-- start of Dataset --

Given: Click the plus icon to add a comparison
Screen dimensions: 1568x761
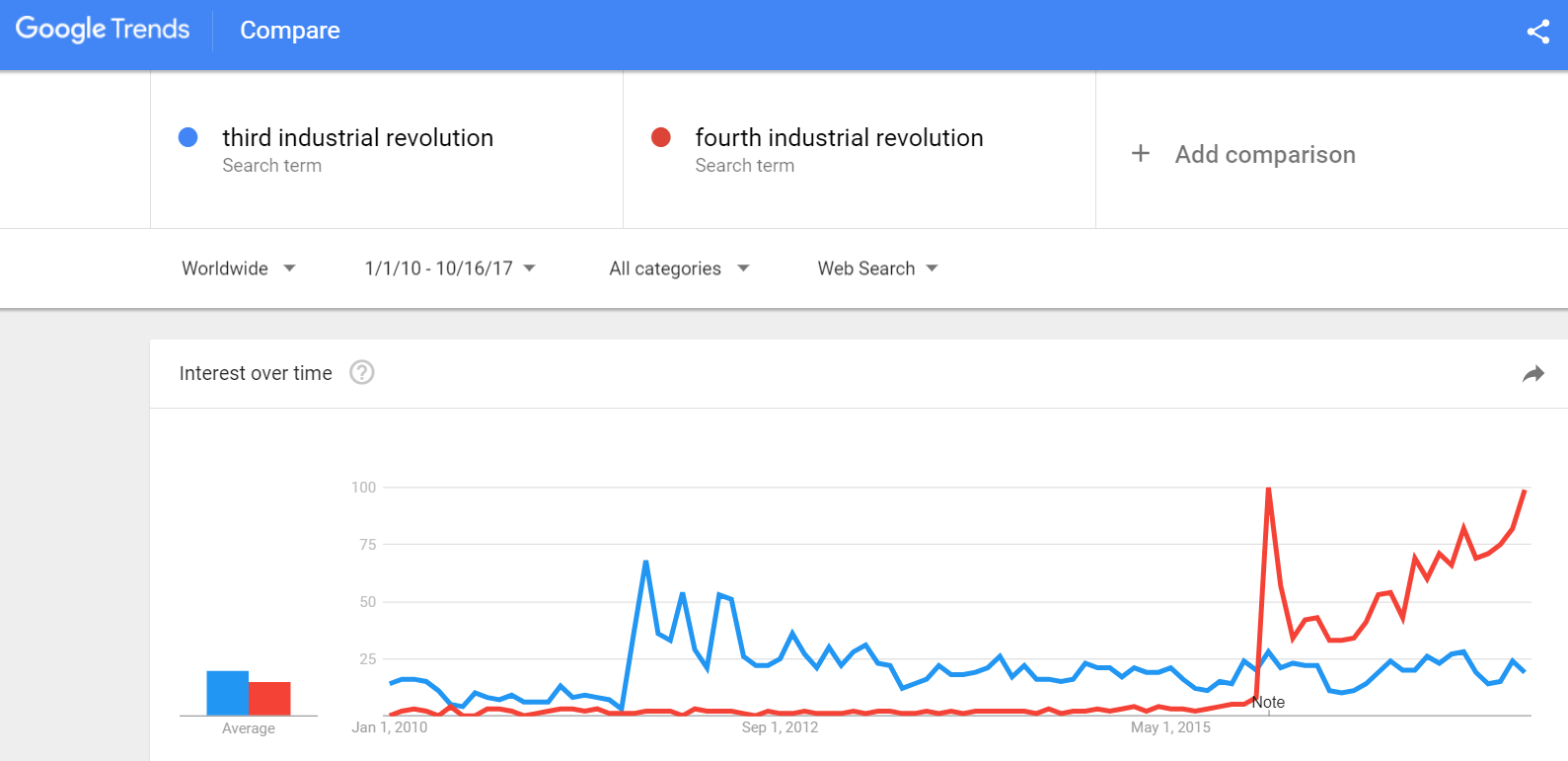Looking at the screenshot, I should [1141, 153].
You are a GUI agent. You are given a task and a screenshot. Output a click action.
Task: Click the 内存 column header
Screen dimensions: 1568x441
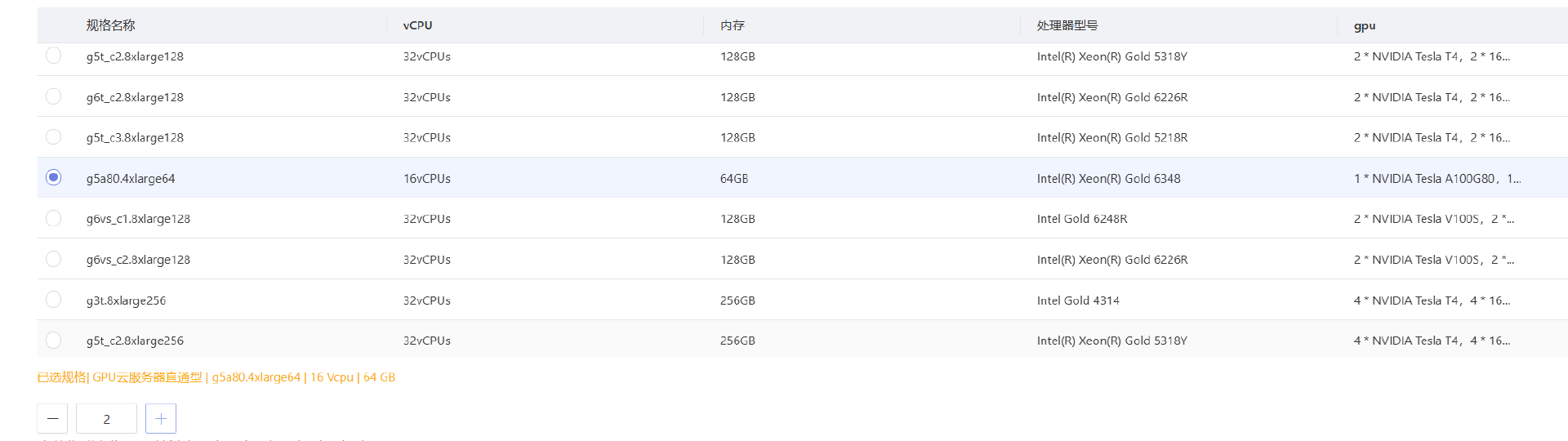(x=733, y=25)
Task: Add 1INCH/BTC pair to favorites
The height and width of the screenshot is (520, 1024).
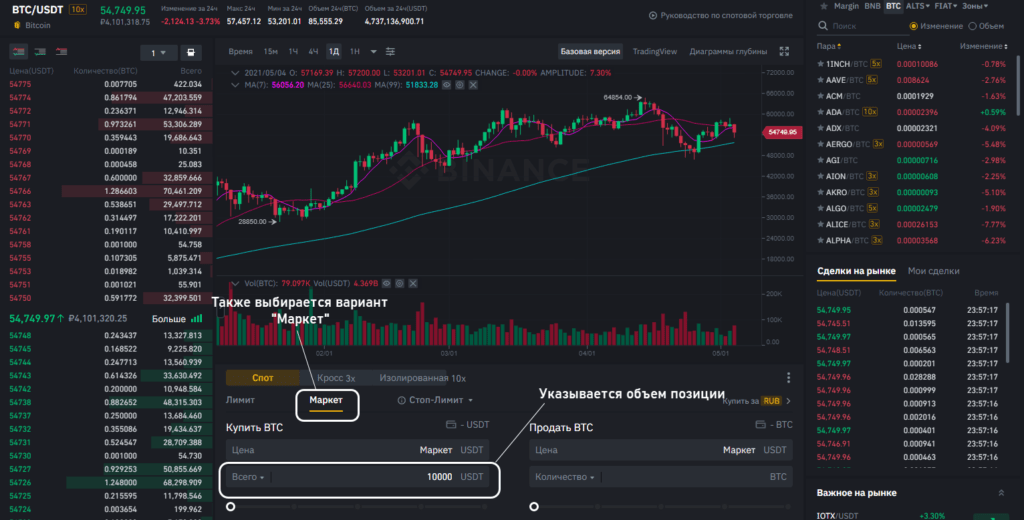Action: coord(820,64)
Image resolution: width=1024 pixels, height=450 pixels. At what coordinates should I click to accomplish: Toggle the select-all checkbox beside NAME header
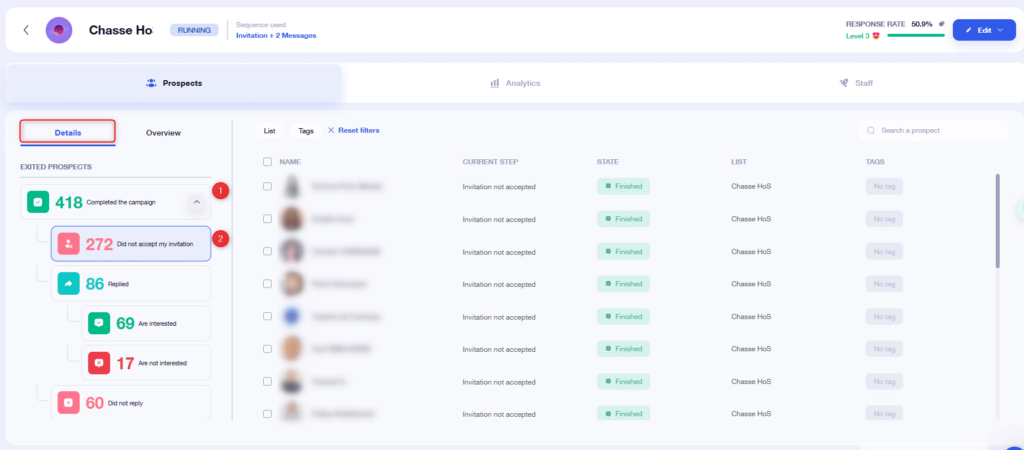point(267,161)
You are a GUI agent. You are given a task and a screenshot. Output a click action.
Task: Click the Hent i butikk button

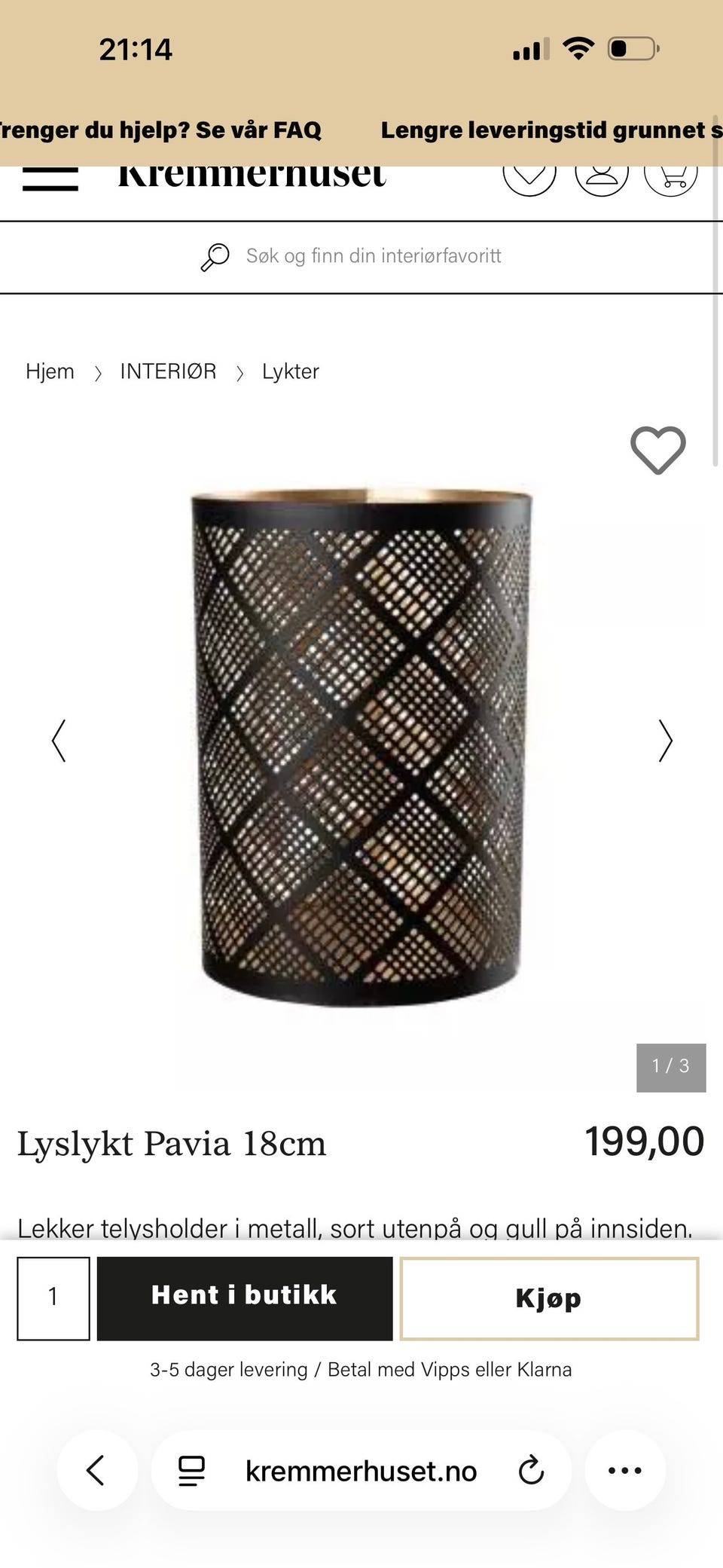tap(245, 1297)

-- end of Dataset --

§ **Requirements**
Copy all of the material above word for word, leaving out the pictures.

§ **The result**
Given: Click the plus icon to add a comparison
Screen dimensions: 1568x761
Looking at the screenshot, I should [1141, 153].
You are a GUI agent. You are given a task and a screenshot. Output a click action.
Task: Click the 内存 column header
Screen dimensions: 1568x441
(x=733, y=25)
Task: Add 1INCH/BTC pair to favorites
The height and width of the screenshot is (520, 1024).
Action: coord(820,64)
Image resolution: width=1024 pixels, height=450 pixels. At what coordinates should I click to accomplish: Toggle the select-all checkbox beside NAME header
point(267,161)
You are a GUI agent. You are given a task and a screenshot. Output a click action.
Task: Click the Hent i butikk button

tap(245, 1297)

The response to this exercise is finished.